During the march, protestors chanted such slogans as ‘Boycott French products’ and called for the French leader to be punished over his reported Islamophobic remarks
Thousands of protestors for the second consecutive day marched through Dhaka streets in anti-France rallies over President Emmanuel Macron’s defence of cartoons depicting Prophet Mohammed (pbuh).
A large number of demonstrators on Wednesday gathered in front of Baitul Mukarram National Mosque, under the banner of Islami Oikya Jote, and burned an effigy of President Macron.
During the march, the protestors chanted such slogans as “Boycott French products” and called for the French leader to be punished over his reported Islamophobic remarks and stance.
Islami Oikya Jote Chairman Maulana Abdul Hasnat said: “We demand that all French products be nationally boycotted.”

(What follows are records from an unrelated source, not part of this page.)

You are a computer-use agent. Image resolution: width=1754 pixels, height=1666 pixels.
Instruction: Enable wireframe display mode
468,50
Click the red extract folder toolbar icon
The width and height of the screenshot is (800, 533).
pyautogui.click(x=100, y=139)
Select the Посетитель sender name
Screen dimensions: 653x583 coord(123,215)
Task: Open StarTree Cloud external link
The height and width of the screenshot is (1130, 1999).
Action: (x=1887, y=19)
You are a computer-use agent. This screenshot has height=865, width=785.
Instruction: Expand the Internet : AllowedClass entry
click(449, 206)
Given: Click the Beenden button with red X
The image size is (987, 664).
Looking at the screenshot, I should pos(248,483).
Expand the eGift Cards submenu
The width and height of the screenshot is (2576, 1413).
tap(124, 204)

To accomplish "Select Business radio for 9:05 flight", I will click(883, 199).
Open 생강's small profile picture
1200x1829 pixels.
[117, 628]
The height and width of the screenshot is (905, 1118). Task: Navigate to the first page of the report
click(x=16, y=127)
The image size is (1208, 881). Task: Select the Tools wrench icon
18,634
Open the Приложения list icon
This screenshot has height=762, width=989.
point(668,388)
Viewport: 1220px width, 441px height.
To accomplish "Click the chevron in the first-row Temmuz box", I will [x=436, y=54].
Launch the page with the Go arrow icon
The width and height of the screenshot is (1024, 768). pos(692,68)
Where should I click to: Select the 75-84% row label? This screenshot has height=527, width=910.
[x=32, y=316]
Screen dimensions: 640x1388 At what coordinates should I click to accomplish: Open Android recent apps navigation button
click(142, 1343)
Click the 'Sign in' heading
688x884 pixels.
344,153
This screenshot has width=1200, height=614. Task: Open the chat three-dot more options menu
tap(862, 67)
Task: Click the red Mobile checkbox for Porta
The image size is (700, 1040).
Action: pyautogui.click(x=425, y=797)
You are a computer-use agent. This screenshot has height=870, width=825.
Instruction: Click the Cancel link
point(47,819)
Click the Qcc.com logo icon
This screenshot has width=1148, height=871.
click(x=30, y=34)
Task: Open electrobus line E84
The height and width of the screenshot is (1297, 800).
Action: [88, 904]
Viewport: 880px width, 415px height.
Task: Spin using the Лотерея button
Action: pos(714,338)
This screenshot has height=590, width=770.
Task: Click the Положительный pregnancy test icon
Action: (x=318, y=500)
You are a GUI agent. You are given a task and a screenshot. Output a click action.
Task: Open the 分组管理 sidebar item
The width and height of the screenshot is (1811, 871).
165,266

Befaqul Madarishil Arabia Bangladesh’s Mirpur branch also held a demonstration condemning the French president’s alleged anti-Islamic stance.
Protests held across Bangladesh
Anti-France protests were also reported in other parts of the country, including Gopalganj, Mymensingh, Jessore and Jamalpur.
Islamist activists, scholars, teachers and madrasa students brought out rallies and formed human chains condemning the cartoons depicting Prophet Mohammed (pbuh) in France.
Protestors in Jamalpur urged the government to summon the French ambassador to Bangladesh to condemn such anti-Islamic activities.
In their demonstrations, the protesters urged all to boycott French products.
Of late, protests have erupted in Muslim-majority countries in the world along with calls to boycott French goods, after President Emmanuel Macron criticized Islamists and vowed not to "give up cartoons" depicting the Prophet.
Macron's comments, on Wednesday, came in response to the beheading of a teacher, Samuel Paty, outside his school in a suburb outside Paris earlier this month, after he had shown cartoons of the Prophet during a class he was leading on free speech, reports AFP.
Macron said the teacher "was killed because Islamists want our future."
The teacher became the target of an online hate campaign over his choice of lesson material -- the same images that unleashed a bloody assault by Islamist gunmen on the offices of the satirical magazine Charlie Hebdo, the original publisher, in January 2015.
Also Read- Prophet Muhammad cartoon protests hit Dhaka
Caricatures of Prophet Muhammad (pbuh) are forbidden by Islam.
On Sunday, Pakistani Prime Minister Imran Khan accused the French president of "attacking Islam," after the European leader criticized Islamists and defended the publication of the Prophet's cartoons.
"By attacking Islam, clearly without having any understanding of it, President Macron has attacked & hurt the sentiments of millions of Muslims in Europe & across the world," he said in a tweet.